There is a certain monotheistic outlook by most developers, and I fear this
list does nothing to help it. Everyone knows the merrits and use of C++,
surely its not in doubt, but to suggest that its the only solution is frankly
silly.

An example plucked from the list that intreged me is Sophis, the risk system.
The reason is more and more of these systems are been made in Java or .Net, in
fact Sophis itself is using more .Net internally with every new revision. The
reason being that performance issues are normally far more related to the algo
than the language, having a mixture of functional bits thrown in helps the dev
make a leaner algo.

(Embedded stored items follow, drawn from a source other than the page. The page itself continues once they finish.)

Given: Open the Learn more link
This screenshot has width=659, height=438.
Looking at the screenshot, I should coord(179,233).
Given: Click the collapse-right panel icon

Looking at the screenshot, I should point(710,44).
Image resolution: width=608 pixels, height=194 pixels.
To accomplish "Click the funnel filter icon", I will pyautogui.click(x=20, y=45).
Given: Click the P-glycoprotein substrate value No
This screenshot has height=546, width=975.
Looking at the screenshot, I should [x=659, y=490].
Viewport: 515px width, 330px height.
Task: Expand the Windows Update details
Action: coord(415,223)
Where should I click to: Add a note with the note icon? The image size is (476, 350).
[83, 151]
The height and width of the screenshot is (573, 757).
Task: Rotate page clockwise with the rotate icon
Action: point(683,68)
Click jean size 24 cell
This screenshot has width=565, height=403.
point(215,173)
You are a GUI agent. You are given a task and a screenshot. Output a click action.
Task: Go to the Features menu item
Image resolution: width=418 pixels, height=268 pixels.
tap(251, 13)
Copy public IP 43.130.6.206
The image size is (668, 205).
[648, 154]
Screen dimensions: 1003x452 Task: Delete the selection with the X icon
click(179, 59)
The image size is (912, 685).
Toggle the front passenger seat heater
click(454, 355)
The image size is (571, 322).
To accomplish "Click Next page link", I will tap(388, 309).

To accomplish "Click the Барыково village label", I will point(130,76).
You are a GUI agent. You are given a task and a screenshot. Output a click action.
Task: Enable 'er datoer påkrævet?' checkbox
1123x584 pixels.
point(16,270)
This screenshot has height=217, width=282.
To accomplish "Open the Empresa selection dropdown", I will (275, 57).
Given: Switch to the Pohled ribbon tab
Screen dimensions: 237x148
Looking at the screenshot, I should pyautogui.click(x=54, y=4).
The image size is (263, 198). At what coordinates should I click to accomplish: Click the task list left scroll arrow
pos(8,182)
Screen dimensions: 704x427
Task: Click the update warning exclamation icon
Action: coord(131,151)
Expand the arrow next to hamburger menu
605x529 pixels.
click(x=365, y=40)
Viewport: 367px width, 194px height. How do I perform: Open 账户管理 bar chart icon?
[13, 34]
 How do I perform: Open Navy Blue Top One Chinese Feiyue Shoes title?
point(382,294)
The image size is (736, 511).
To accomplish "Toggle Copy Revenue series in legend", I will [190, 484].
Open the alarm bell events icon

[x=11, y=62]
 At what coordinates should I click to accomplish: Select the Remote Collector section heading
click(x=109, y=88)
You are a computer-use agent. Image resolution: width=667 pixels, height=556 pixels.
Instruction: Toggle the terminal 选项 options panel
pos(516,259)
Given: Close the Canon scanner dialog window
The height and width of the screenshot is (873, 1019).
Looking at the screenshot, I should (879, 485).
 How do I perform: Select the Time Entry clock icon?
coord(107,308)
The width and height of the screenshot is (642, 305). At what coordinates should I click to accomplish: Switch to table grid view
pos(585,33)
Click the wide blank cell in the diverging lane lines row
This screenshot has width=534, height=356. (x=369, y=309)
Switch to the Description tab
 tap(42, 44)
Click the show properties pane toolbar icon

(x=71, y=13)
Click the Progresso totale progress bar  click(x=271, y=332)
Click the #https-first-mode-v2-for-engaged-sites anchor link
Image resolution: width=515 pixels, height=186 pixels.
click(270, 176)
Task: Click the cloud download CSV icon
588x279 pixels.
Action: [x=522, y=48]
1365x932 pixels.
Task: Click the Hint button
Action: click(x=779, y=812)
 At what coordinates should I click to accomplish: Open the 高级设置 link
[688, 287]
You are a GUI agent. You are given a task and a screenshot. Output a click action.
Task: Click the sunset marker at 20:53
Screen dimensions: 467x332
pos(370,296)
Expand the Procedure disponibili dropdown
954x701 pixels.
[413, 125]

Mixing such paradigyms is just easier in .Net than C++.

------
tuzemec
To my knowledge most of the games/game engines are c++. I'm not a hard-core
programmer, but I'm frequently interacting with that breed and almost all
projects that require high performance are implemented in c++.

------
damian2000
He missed off Windows 8; if I'm not mistaken its written primarily in C++?
Also the "native" language for programming against the Windows Runtime SDK is
C++, although it can easily be consumed by others like .NET and JS.

------
nmridul
Not many web frameworks in the list. <http://www.webtoolkit.eu/wt> is a good
one that should have been there ..

------
jcfrei
notable absentee (and probably the most ubiquitous piece of software) - the
linux kernel.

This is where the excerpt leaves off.